Durch unzählige figürliche Darstellungen mit ihren illustren Geschichten ist dort richtig was los: Atlanten stützen den architektonischen Himmel, Fresken des Kuppelgewölbes zeigen Gottvater, Evangelisten, Propheten, Märtyrer und … die Steinigung des
Heiligen Stephanus. Musik wird dargestellt, die vier Tugenden Gerechtigkeit (iustitia), Mäßigung (temperantia), Tapferkeit/Hochsinn (fortitudo/magnitudo animi) und Weisheit/Klugheit (sapientia/prudentia). Gemälde zeigen Ereignisse aus Jesu Leben wie die Vertreibung der Händler aus dem Tempel.

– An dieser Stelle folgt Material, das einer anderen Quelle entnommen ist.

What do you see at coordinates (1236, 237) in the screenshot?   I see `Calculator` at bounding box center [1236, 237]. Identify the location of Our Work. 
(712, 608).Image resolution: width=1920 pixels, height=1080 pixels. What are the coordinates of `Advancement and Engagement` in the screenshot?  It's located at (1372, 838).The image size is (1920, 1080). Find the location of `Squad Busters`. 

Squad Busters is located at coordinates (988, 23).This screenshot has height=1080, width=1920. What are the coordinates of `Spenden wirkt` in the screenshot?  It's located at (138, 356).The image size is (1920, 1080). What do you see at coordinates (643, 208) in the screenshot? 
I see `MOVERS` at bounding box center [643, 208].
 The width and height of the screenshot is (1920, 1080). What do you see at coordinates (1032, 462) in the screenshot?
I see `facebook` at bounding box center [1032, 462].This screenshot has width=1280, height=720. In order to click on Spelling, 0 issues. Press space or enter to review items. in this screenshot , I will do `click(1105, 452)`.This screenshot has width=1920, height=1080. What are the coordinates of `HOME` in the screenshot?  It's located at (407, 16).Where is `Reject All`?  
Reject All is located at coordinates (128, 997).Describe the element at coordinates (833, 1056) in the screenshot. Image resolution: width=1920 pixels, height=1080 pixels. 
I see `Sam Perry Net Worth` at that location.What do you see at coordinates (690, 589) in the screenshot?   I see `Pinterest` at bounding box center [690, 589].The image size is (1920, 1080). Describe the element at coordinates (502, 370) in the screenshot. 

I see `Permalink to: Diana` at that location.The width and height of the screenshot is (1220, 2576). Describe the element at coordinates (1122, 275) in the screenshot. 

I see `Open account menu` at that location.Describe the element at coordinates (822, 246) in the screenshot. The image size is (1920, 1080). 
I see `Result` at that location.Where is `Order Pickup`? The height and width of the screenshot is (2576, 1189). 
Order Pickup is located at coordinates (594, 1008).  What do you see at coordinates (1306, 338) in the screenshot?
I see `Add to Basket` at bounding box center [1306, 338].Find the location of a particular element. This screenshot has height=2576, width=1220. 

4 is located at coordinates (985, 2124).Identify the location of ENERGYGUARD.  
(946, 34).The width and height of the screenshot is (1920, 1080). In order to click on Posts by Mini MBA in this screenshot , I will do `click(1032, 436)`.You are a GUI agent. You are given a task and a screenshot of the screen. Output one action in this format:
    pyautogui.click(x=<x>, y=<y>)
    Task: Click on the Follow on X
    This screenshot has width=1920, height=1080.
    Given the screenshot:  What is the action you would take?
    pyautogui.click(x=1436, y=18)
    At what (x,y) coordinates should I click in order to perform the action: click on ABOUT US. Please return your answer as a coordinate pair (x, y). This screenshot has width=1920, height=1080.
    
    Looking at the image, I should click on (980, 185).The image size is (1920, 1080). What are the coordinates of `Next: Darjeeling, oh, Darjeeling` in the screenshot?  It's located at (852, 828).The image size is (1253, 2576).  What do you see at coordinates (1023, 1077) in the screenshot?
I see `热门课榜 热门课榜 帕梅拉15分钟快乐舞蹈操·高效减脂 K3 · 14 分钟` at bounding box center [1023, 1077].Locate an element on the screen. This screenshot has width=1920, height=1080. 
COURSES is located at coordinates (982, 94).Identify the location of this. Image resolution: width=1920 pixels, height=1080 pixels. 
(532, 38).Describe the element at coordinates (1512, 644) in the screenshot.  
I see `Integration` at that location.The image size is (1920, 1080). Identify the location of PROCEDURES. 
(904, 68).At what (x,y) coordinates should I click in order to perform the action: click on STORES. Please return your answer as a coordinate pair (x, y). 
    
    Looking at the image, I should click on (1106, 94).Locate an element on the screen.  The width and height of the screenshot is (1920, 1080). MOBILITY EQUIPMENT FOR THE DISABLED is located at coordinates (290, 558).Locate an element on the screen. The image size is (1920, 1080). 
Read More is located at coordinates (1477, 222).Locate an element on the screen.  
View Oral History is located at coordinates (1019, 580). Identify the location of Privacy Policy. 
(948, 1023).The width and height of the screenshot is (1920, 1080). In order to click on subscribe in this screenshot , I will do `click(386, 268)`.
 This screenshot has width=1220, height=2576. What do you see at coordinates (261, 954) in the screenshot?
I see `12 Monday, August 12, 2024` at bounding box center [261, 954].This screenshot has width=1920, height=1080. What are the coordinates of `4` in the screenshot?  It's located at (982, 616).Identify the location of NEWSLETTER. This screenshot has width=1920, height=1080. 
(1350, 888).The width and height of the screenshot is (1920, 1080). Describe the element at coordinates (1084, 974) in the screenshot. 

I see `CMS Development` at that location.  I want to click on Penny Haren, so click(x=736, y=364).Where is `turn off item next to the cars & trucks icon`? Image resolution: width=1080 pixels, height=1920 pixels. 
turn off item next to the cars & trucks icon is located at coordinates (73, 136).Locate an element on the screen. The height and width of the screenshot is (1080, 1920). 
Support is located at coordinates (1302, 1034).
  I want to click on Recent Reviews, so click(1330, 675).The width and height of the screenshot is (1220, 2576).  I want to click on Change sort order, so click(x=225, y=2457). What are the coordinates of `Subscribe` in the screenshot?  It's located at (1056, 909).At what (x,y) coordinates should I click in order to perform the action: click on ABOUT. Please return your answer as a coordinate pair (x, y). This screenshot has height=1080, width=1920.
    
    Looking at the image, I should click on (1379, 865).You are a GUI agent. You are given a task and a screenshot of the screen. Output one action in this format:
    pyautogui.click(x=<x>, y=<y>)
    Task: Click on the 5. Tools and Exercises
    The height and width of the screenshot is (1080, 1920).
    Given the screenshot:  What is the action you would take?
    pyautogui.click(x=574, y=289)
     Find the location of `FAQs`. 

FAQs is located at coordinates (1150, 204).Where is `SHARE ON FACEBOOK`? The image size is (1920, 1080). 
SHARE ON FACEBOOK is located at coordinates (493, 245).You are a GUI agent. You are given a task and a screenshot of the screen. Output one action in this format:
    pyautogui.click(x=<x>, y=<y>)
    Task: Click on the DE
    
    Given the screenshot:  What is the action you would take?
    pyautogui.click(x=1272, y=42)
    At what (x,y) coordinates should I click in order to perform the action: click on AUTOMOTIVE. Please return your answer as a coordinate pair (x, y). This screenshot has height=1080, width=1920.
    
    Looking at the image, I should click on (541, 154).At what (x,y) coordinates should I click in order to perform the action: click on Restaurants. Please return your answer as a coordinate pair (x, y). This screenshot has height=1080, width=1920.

Es gibt sogar das Heiliggeistloch ganz oben in der Decke (!) und sehr viel Altäre: Volksaltar, Marienaltar, Pauli-Bekehrungs-Altar, Martinsaltar, Christi-Geburts-Altar, Sebastiansaltar, Agnesaltar, Dreikönigsaltar, Katharinenaltar, Johannesaltar, Maximilians- und Valentinsaltar. Also ganz großes Kino!
Mir hatten es die Putten angetan, denn sie durften in diesem ganzen christlichen Treiben anscheinend tun, worauf sie Lust hatten: musizieren, lesen, fliegen, lachen, tanzen, saufen, küssen, feiern … sie hatten wohl einen katholischen Persilschein!
Für die Weihnachtsfeier im Passauer Scharfrichterhaus malte ich 1990 viele barocke Puttenszenen auf alte Bettlaken, die den Raum feierlich schmückten.